No AI feature ships without a golden set. If you cannot measure it, you are guessing in production — and your users are doing your QA for you, badly, on the days that matter most.
After this page, you’ll be able to:
- Build a golden set in three deliberate waves — 10 cases, 100 cases, 1000 cases — and know what each wave is for
- Tell pass/fail evals from scored evals from LLM-as-judge evals, and pick the right one per task
- Run regression evals on every prompt change so you stop shipping silent quality regressions to users
- Decide between Braintrust, LangSmith, and a homemade harness without buying the wrong tool first
There is a meeting I have walked into too many times. The team has spent a quarter building an AI feature. The demo is crisp. The founder is happy. The launch is on Friday. I ask one question: "How do you know it works?" The answer is a shrug, a screenshot of three good examples, and a sentence that begins "in our experience…". That feature will ship. Six weeks later, someone tweaks the prompt to fix one customer complaint and silently breaks twenty other cases nobody is checking. The team will not notice for a month. The users will.
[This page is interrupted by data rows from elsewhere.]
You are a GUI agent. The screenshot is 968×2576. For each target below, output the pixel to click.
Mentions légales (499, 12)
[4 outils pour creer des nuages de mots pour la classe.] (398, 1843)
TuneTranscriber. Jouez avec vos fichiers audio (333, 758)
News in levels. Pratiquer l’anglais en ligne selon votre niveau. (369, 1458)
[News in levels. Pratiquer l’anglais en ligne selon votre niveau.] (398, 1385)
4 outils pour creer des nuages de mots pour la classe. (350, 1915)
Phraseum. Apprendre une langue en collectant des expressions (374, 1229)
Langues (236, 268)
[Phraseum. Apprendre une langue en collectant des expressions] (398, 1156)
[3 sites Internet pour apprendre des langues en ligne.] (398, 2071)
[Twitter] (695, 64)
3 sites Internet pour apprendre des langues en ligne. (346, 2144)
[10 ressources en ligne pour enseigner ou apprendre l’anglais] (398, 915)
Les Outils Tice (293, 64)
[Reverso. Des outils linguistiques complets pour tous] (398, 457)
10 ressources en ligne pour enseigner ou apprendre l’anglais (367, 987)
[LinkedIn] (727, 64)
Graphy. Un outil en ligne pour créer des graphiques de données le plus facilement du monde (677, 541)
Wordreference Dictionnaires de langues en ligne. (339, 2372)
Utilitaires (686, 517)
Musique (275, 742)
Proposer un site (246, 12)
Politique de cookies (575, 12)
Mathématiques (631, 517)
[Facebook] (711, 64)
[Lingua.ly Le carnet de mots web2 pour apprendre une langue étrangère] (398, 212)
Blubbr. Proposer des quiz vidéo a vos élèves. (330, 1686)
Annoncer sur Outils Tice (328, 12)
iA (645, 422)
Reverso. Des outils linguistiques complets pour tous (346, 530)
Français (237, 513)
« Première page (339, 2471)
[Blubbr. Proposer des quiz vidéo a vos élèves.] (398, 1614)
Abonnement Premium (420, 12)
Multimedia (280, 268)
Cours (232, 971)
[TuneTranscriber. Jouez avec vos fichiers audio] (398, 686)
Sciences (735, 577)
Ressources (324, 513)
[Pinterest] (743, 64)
This is the chapter on how to stop being that team. The discipline has a name — evals — and it is the single largest delta between AI teams that ship product and AI teams that ship demos. If chapter 1 was the gate before AI hits the roadmap, and chapters 2 and 3 were how to pick the model and write the prompt, this chapter is the gate before any of that work reaches a real user.
The header rule: no AI feature ships without a golden set, and no prompt change merges without running it.
What an eval set actually is
An eval set — also called a golden set or regression set — is a curated list of inputs paired with expected outputs (or expected properties of outputs) that you run your AI feature against every time something changes. The prompt. The model version. The retrieval index. The temperature. Each of those is a deploy, and each deploy must run the golden set before it touches users.
The mental model is the one you already use for traditional software: evals are tests for non-deterministic code. The reason teams skip them is that the standard test paradigm — assert that f(x) == y — does not survive contact with an LLM. Two reasonable outputs will not be string-equal. The right conclusion is not that tests go away; it is that the assertion has to get smarter.
A golden set is also not a benchmark. Benchmarks (MMLU, HumanEval, MT-Bench) measure generic model capability. Your golden set measures your feature on your users' inputs against your quality bar. The lab benchmarks help pick a model rung (chapter 2). Your golden set tells you whether your feature is ready to ship today.
How to build one: 10 → 100 → 1000
Build the eval set in three waves. Each wave answers a different question. Most teams either skip the first wave (and waste weeks scaling something they should have killed) or stop at the first wave (and ship a feature that crumbles on the second day's traffic).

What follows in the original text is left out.